Per favore, dateci una persona che parli chiaramente al Paese. Dateci, per favore, un premier in grado di assumersi le responsabilità e che conduca l’Italia verso un obiettivo condiviso.
Il coronavirus, come la storia ci sta insegnando, è qualcosa di molto più grave di quello che la politica ci racconta. È una vera e propria emergenza supportata da numeri e analisi. Peccato che, spesso, a fornire dati reali ci pensano organi indipendenti.
Seppur inizialmente gli organi istituzionali hanno rallentato la diffusione dei dati, oggi, proprio la Protezione civile, nel suo ultimo bollettino, scrive che i contagiati sono 2.263 persone per un totale di 2.502 casi totali. I decessi, invece, sono 79.
Dunque, la situazione reale conferma la drammaticità della vicenda.
“Ha senso continuare con questa autonomia delle Regioni?” chiede Matteo Renzi. E, infatti, un esecutivo dovrebbe porsi questa domanda e dare una risposta nel più breve tempo possibile. Sia chiaro, non si tratta di fornire rassicurazioni o richiami alla razionalità a prescindere. Si tratta, ovviamente, di dare un’interpretazione politica dell’intero caso coronavirus. E, al momento, l’esecutivo non è stato in grado di darla.
Come fa un virus a bassa letalità a mandare in tilt il sistema?
Le Borse vanno a picco, le scuole e le università vengono sbarrate fino a metà marzo, i voli cancellati e gli eventi sportivi rinviati.
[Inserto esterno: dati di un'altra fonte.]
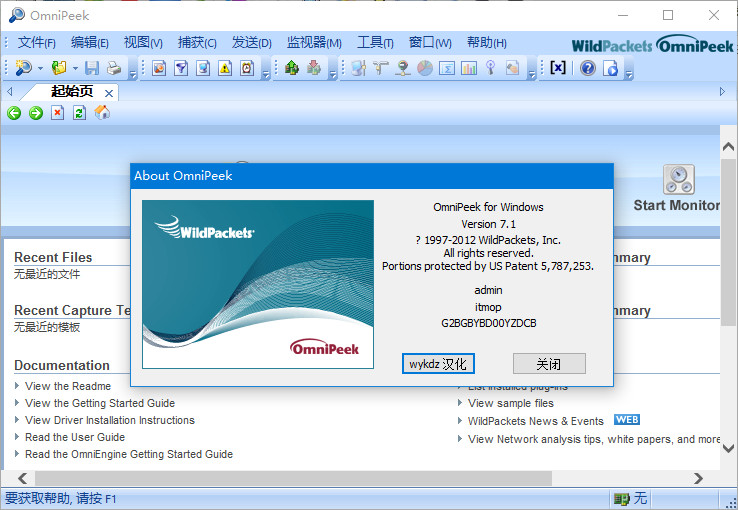
Task: Click the wykdz 汉化 button
Action: point(438,364)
L’Italia, è bene ricordarlo, oltre a essere il terzo Paese per contagiati dopo Cina e Corea del Sud, è anche il Paese in cui in 10 anni sono stati cancellati 70 mila posti letto e in cui mancano 8 mila medici e 35 mila infermieri.
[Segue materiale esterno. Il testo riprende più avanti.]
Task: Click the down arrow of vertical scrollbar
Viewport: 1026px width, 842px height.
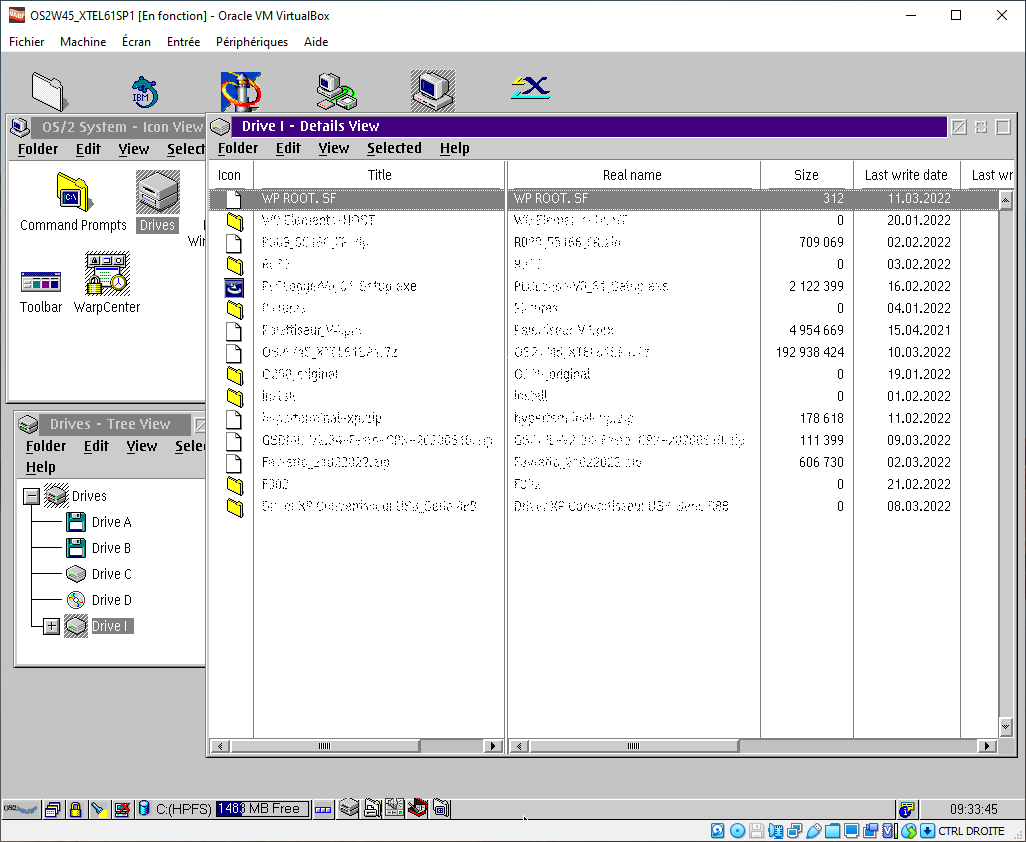Action: (x=1006, y=727)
A gennaio scorso il ministro della Salute, Roberto Speranza, spiegava che “L’emergenza coronavirus, pur essendo classificata come di pericolosità di tipo B, come nel caso della Sars, viene gestita come virus di tipo A, equivalente a colera e peste“. Sull’origine del virus probabilmente già si sapeva molto ma, evidentemente, la politica ha atteso “tempi migliori” per esplicitare con forza il pericolo del coronavirus. “Stiamo facendo il conto alla rovescia. Monitoriamo minuto per minuto i nuovi contagi nella zona rossa e nelle aree confinanti: ci aspettano altri due giorni con il fiato sospeso per capire se qui la grande ondata dell’epidemia è passata e quando arriverà nel resto della Lombardia.” Così Stefano Paglia, 49 anni, primario dei pronto soccorso di Codogno e di Lodi.
Oggi l’Italia è con il fiato sospeso, aggrappata a una speranza. C’è qualcuno in grado di dire come stanno veramente le cose in diretta e a reti unificate?